== Segment start ==

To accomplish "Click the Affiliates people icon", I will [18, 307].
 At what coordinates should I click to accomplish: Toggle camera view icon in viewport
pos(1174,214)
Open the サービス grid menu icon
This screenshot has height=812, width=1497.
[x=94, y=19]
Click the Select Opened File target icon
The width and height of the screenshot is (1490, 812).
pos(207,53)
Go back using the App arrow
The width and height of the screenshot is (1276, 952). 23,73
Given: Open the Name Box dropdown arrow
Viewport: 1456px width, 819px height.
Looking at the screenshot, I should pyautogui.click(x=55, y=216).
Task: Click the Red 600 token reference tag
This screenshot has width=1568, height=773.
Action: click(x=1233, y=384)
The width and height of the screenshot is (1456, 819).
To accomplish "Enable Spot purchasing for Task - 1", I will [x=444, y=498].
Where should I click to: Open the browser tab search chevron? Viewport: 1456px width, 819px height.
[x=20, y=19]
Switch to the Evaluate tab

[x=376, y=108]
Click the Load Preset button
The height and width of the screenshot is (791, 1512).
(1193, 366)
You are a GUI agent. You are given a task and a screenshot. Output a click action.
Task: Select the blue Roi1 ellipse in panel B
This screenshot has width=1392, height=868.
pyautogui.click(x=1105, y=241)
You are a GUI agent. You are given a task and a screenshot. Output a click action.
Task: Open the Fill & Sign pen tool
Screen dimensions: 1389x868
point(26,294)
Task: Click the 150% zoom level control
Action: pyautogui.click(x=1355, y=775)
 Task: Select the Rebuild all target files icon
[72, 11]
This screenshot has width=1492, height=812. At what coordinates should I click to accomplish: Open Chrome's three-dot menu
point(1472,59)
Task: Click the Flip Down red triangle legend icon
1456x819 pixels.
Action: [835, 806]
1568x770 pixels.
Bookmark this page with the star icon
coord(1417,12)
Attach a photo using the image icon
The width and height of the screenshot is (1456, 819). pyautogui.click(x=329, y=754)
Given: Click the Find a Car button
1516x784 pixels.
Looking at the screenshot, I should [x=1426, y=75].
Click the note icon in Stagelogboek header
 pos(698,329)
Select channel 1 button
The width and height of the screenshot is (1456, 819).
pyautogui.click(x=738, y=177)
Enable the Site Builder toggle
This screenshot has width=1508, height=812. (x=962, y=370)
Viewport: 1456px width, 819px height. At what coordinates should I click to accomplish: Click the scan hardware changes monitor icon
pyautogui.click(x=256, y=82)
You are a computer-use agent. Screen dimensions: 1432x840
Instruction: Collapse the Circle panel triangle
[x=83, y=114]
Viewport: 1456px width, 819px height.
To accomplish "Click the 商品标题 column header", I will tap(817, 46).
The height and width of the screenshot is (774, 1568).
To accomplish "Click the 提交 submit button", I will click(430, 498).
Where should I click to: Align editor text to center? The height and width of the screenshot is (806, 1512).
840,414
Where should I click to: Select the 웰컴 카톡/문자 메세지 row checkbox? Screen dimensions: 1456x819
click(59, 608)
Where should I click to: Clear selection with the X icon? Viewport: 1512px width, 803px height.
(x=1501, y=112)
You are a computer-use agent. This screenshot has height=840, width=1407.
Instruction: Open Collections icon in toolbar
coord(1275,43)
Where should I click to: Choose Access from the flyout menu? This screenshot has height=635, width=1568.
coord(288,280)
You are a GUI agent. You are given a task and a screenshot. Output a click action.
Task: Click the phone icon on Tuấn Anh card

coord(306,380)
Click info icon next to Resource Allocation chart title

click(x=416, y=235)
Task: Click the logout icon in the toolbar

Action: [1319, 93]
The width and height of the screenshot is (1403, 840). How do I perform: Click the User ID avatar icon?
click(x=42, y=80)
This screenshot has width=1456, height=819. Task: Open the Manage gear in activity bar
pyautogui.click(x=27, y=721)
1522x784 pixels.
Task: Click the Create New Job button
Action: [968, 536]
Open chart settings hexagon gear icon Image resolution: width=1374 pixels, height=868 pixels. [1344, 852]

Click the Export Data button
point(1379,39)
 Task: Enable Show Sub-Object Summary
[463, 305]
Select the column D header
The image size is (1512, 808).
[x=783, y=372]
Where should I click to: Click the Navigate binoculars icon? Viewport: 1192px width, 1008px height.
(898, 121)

== Segment end ==

What you need to do:
Starting at the line that contains "Where should I click to: Choose", retype each remaining line of the records exactly; that line and the last line are both included.

Solution for this problem:
Where should I click to: Choose Access from the flyout menu? This screenshot has height=635, width=1568.
coord(288,280)
You are a GUI agent. You are given a task and a screenshot. Output a click action.
Task: Click the phone icon on Tuấn Anh card

coord(306,380)
Click info icon next to Resource Allocation chart title

click(x=416, y=235)
Task: Click the logout icon in the toolbar

Action: [1319, 93]
The width and height of the screenshot is (1403, 840). How do I perform: Click the User ID avatar icon?
click(x=42, y=80)
This screenshot has width=1456, height=819. Task: Open the Manage gear in activity bar
pyautogui.click(x=27, y=721)
1522x784 pixels.
Task: Click the Create New Job button
Action: [968, 536]
Open chart settings hexagon gear icon Image resolution: width=1374 pixels, height=868 pixels. [1344, 852]

Click the Export Data button
point(1379,39)
 Task: Enable Show Sub-Object Summary
[463, 305]
Select the column D header
The image size is (1512, 808).
[x=783, y=372]
Where should I click to: Click the Navigate binoculars icon? Viewport: 1192px width, 1008px height.
(898, 121)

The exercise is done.